Associated Press
College football players sick with food poisoning transmitted the virus to the opposing team on the field in the first documented case of its kind in sports, researchers say.
The Duke players vomited in the locker room and on the sidelines during the Sept. 19, 1998 game against Florida State, which they lost, 62-13. The virus then spread to the other team.
"The only contact between the two teams was on the playing field," said Dr. Christine Moe, an assistant professor of epidemiology at the University of North Carolina at Chapel Hill. "The virus was passed by people touching each other's contaminated hands, uniforms and maybe even the football itself.
Game films showed ill Duke players with vomit on their jerseys colliding with opponents, and Duke players wiping their mouthpieces on their hands, then touching opponents' faces and later shaking their hands.
In a study in today's New England Journal of Medicine, the researchers urged coaches to bench players with such illnesses and stress the importance of hand washing when ill and after using the bathroom.
The food-and water-borne virus, which is from a family called Norwalk-like viruses because the first outbreak was detected at a Norwalk, Ohio school in the late 1960s, causes vomiting, stomach cramps and diarrhea.
This is the first documented case of transmission among participants in a sports event, according to Karen Becker, an epidemiologist at the Centers for Disease Control and Prevention who led the study.
Many Duke players and staff fell ill by game time, a day after they ate contaminated turkey sandwiches in a box lunch, Becker said.
DNA testing allowed the researchers to determine that players on the two teams had the same rare virus strain, proving the Florida State athletes could only have been infected on the field.

### Assignment
Do these statements agree with the football virus article? Answer each yes or no and quote the deciding words.
(a) Duke won the game against Florida State.
(b) The Duke players fell ill after eating contaminated turkey sandwiches the day before the game.
(c) Dr. Christine Moe led the study.
Base each answer on the football virus article alone.

### Data supplied
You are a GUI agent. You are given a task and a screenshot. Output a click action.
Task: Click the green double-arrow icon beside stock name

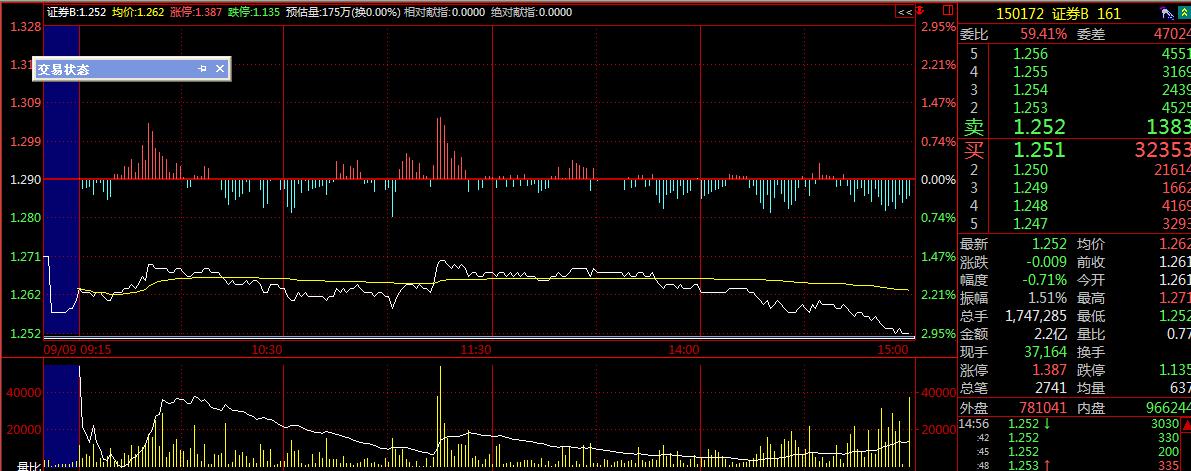pos(1182,14)
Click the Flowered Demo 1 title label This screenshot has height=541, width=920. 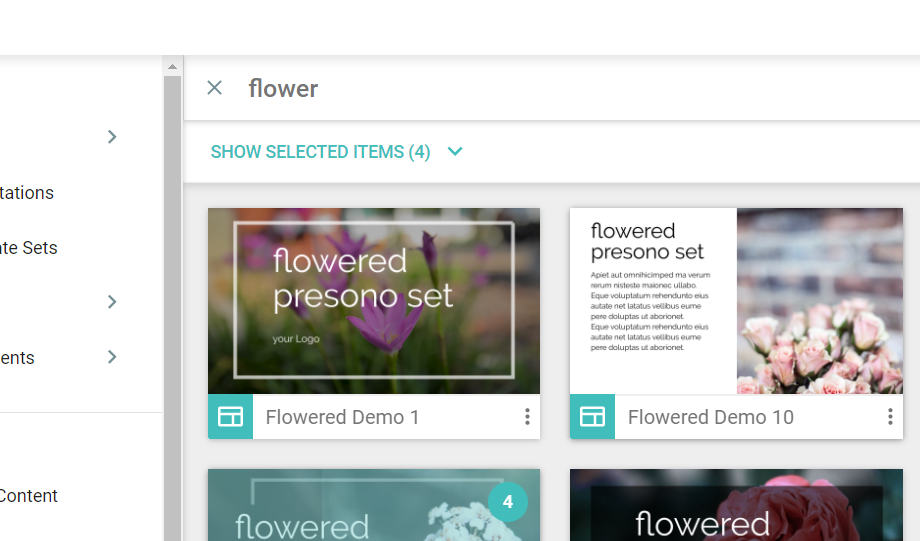[x=343, y=417]
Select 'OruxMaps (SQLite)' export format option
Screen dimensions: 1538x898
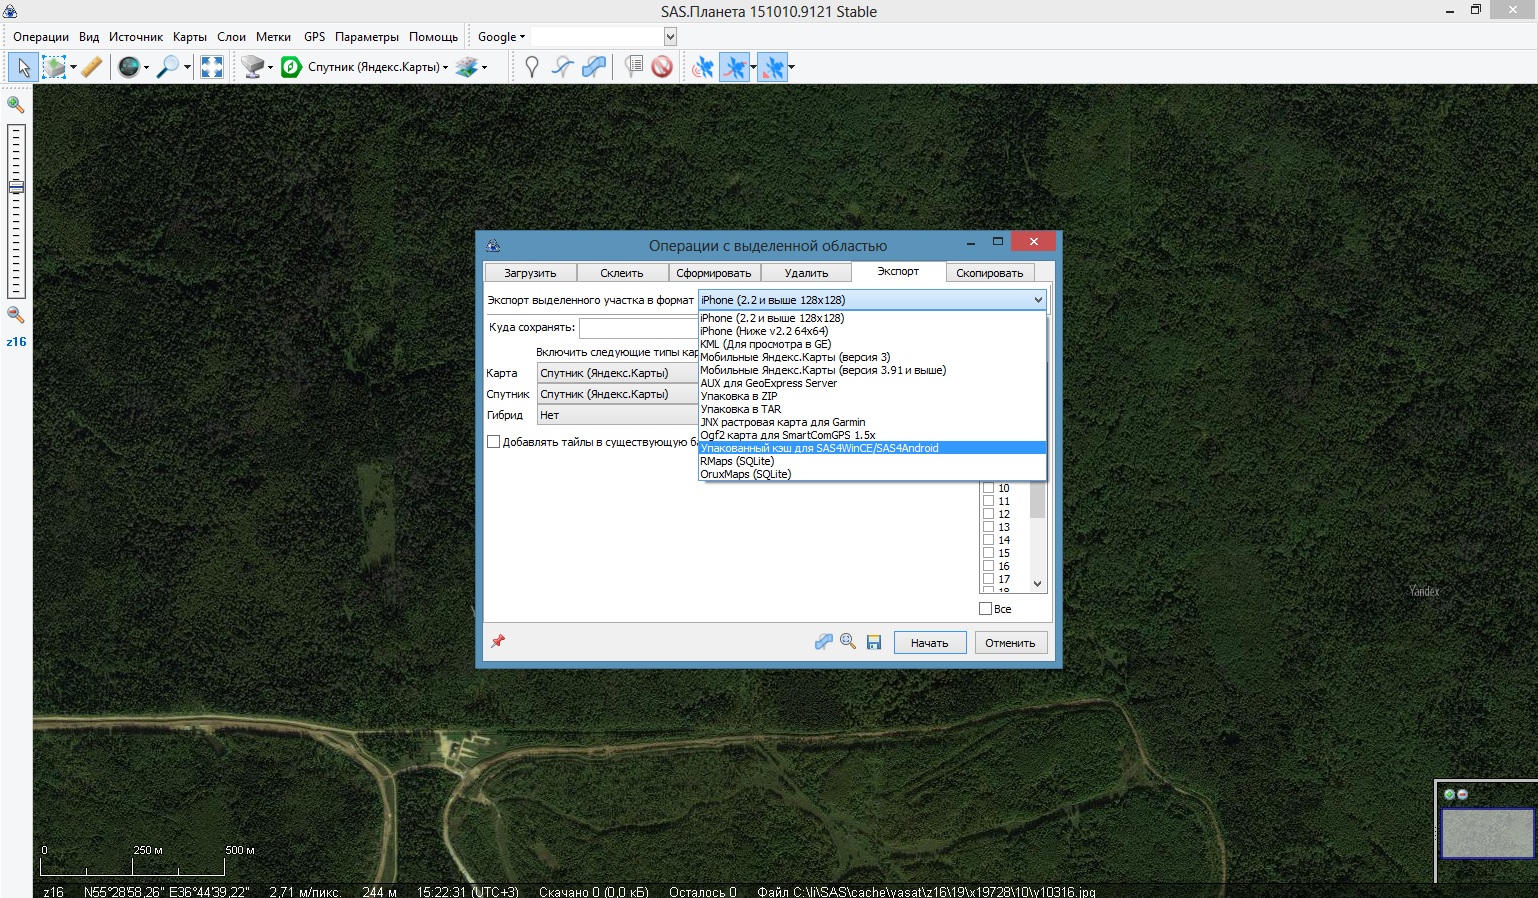tap(745, 474)
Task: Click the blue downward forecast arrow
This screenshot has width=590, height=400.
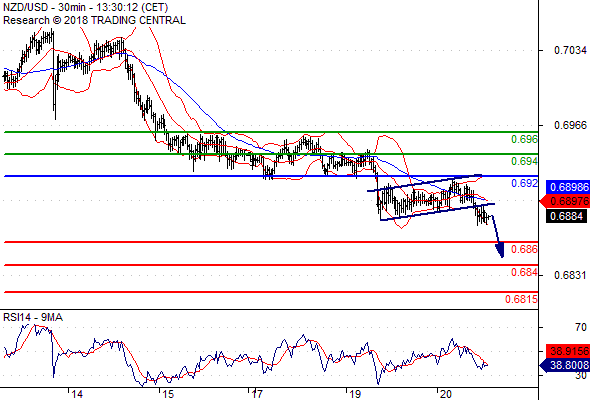Action: click(x=497, y=236)
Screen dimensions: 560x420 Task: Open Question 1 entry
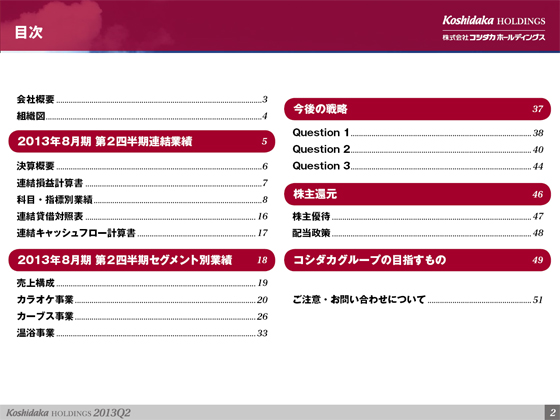click(x=418, y=133)
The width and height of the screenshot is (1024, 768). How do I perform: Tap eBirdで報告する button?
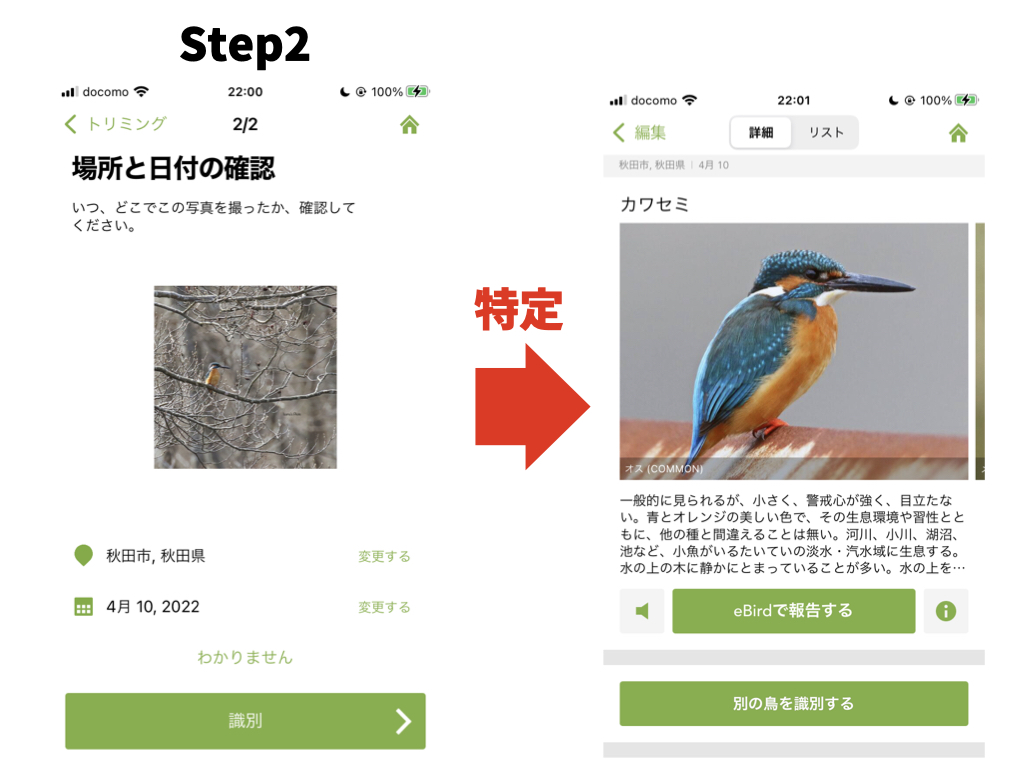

### Solution for this exercise
(a) No: "which they lost, 62-13"
(b) Yes: "a day after they ate contaminated turkey sandwiches in a box lunch"
(c) No: "Karen Becker, an epidemiologist at the Centers for Disease Control and Prevention who led the study"